#### WHAT YOU ARE ASKED TO DO
Repeat the listing below in full and exactly, but without its pictures.

Start of EXTRACTED ENTRIES

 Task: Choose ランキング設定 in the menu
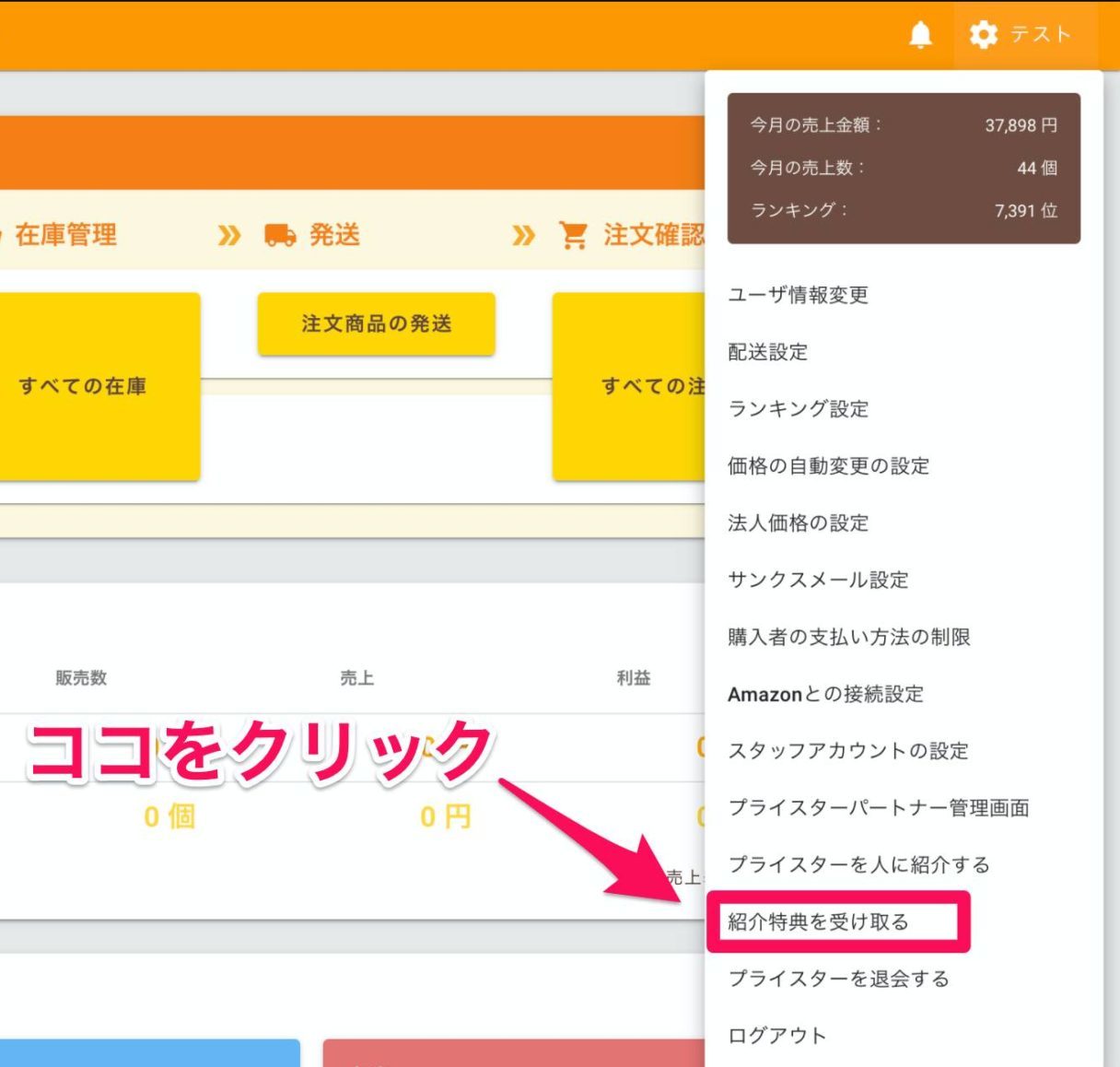[x=798, y=409]
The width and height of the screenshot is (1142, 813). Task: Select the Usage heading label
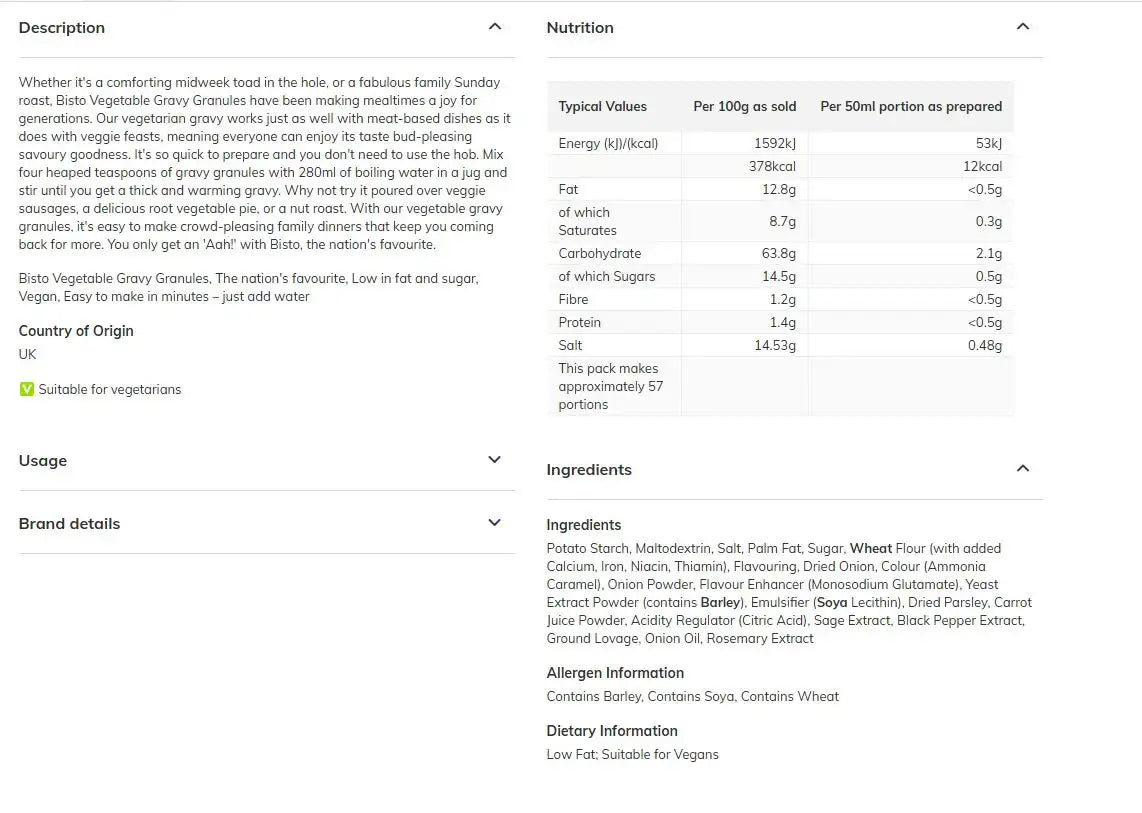(x=43, y=461)
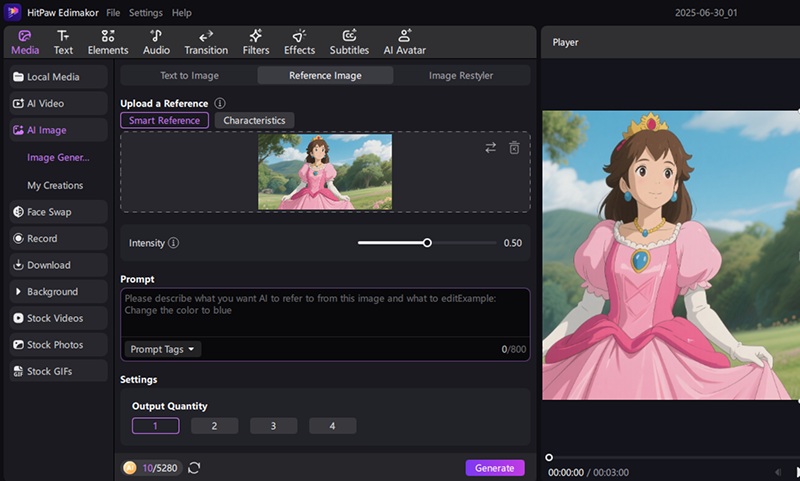Delete the uploaded reference image via trash icon
800x481 pixels.
(514, 148)
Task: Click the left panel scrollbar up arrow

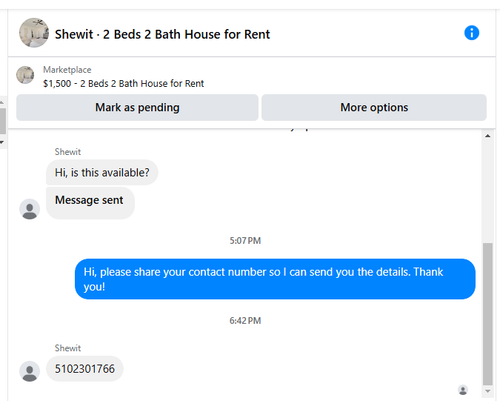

End of EXTRACTED ENTRIES

#### TASK ANSWER
 Task: Choose ランキング設定 in the menu
[x=798, y=409]
The width and height of the screenshot is (1142, 813). Task: Select the Usage heading label
(x=43, y=461)
Delete the uploaded reference image via trash icon
800x481 pixels.
(514, 148)
Task: Click the left panel scrollbar up arrow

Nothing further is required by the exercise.